* [TASKS TO COMPLETE]
A: Translate this sentence from the passage on cortical proprioception and spasticity below into Spanish: "The cortical proprioceptive processing is primarily reflected by corticokinematic coherence (phase locked between limb kinematics and MEG)."
B: In the passage on cortical proprioception and spasticity below, turn the paragraph beginning "With regard to motor disorders" into a short bulleted list that keeps its main facts.
C: According to the passage on cortical proprioception and spasticity below, how is cortical proprioception quantified?

[[ EXCERPTED PASSAGE, beginning ]]

We associate cortical sensorimotor (cortical proprioception) impairments with peripheral motor disorders (spasticity) at the ankle joint. The cortical proprioception is quantified by using evoked fields to passive movements recorded with magnetoencephalography (MEG), whilst biomechanical evaluation consists of spasticity assessments. The cortical proprioceptive processing is evaluated by following the proprioceptive stimulation paradigms and analysis tools developed by Dr. Piitulainen, which are already well established in adults and elderly people24, and recently successfully applied in children with cerebral palsy. The cortical proprioceptive processing is primarily reflected by corticokinematic coherence (phase locked between limb kinematics and MEG). The MEG data are already recorded within the EXECP project.
With regard to motor disorders, spinal-level mechanisms are assessed by H-reflexes and M-waves from soleus muscle by percutaneous electrical stimulation of the tibial nerve while the participants are lying prone on a table. Spasticity of soleus and medial gastrocnemius is being assessed utilizing the tonic stretch reflex threshold. The participants are seated with the knee joint fully extended and an ankle dynamometer will induce stretches. EMG data is used to determine the joint angle in which the stretch reflex onset occurred. Also this data are already recorded within the EXECP project. We hypothesize to find such an association between spasticity and cortical proprioception.

[[ EXCERPTED PASSAGE, end ]]
[[ SUPPLIED RECORDS, beginning ]]

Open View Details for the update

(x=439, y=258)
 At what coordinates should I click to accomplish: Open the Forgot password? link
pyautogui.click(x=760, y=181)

[[ SUPPLIED RECORDS, end ]]
[[ SUPPLIED RECORDS, beginning ]]

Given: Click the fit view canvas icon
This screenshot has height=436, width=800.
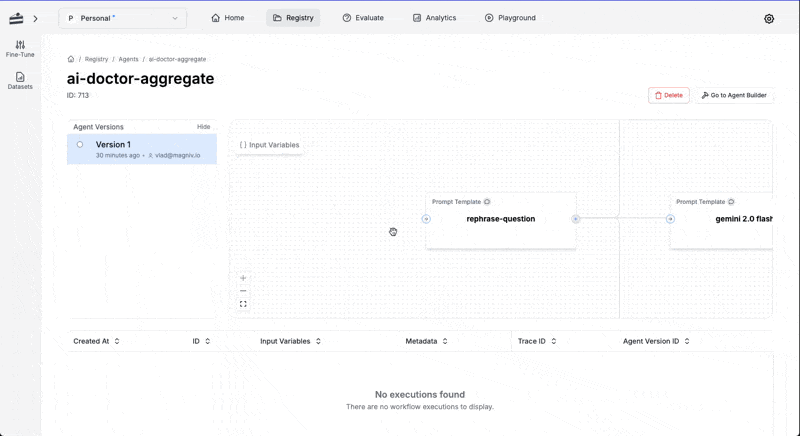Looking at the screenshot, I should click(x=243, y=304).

[[ SUPPLIED RECORDS, end ]]

* [ANSWERS BY ITEM NUMBER]
A: El procesamiento propioceptivo cortical se refleja principalmente en la coherencia corticocinemática (sincronizada en fase entre la cinemática de las extremidades y la MEG).

B:
- Spinal-level mechanisms are assessed by H-reflexes and M-waves from the soleus muscle, using percutaneous electrical stimulation of the tibial nerve while participants lie prone on a table.
- Spasticity of the soleus and medial gastrocnemius is assessed with the tonic stretch reflex threshold.
- Participants sit with the knee fully extended while an ankle dynamometer induces stretches.
- EMG data determine the joint angle at which the stretch reflex onset occurs.
- These data are already recorded within the EXECP project.
- The hypothesis is that spasticity and cortical proprioception are associated.

C: It is quantified with evoked fields to passive movements recorded with magnetoencephalography (MEG).